Les heures qui suivirent n’étaient ni pour effacer, ni pour affaiblir l’impression première. La lune déversait sa lueur blanche sur le pont où les danses succédaient aux danses. Dans sa marche rapide l’Océan Queen dépassait la baie des Gonaïves, le cap Tiburon disparaissait à tribord ; la Plate-forme, le Gibraltar d’Haïti, se dressait au milieu des ravins solitaires et sauvages dénommés les « Jardins du diable ; » à bâbord, le cap Maisi dessinait l’extrémité orientale de Cuba.

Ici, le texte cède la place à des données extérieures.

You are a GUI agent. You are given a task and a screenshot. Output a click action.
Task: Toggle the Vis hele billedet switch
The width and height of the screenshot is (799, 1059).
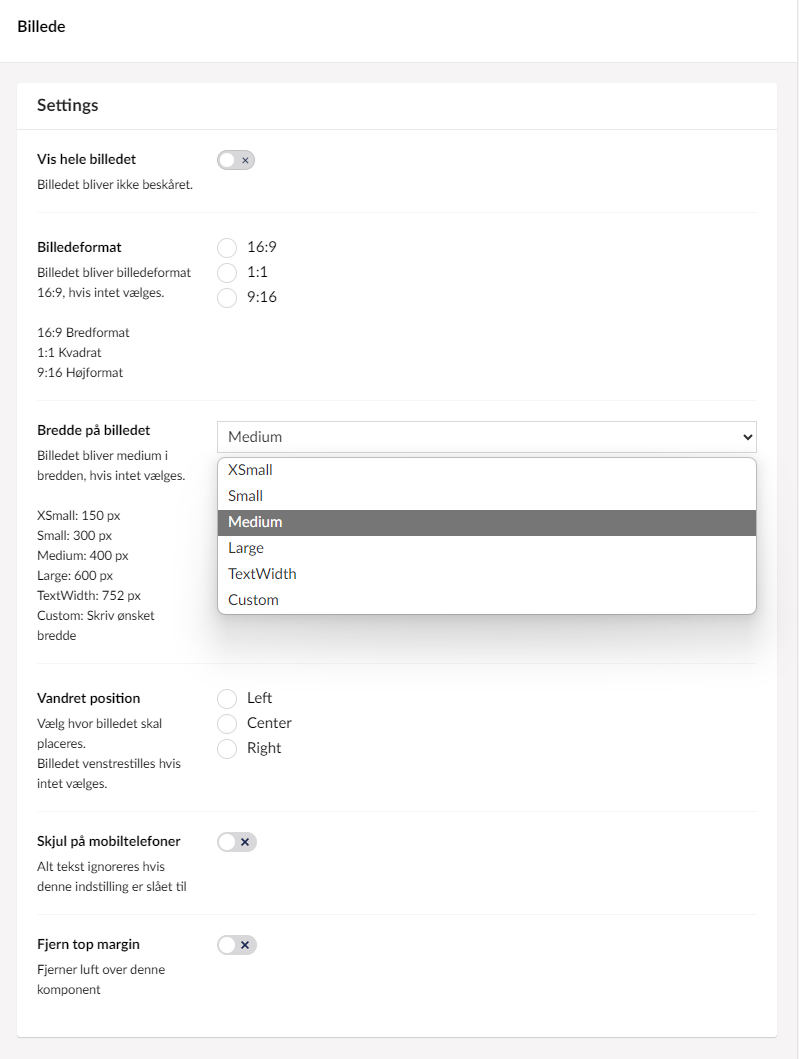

Par-delà le détroit, le lendemain, d’autres terres apparaissaient, corbeilles de verdure semées sur l’Océan, puis des îlots de corail, nus et blancs, changeant de forme et d’aspect, selon que la marée hausse ou baisse, se dédoublant, se multipliait ainsi qu’en un kaléidoscope mouvant. C’étaient les Bahama, terres naissantes que les madrépores édifient sur les cimes englouties d’un continent disparu : six cents îles et deux mille quatre cents îlots émergeant des flots et déployés en un gigantesque brise-lames, entre la houle de l’Atlantique et les côtes des Grandes Antilles.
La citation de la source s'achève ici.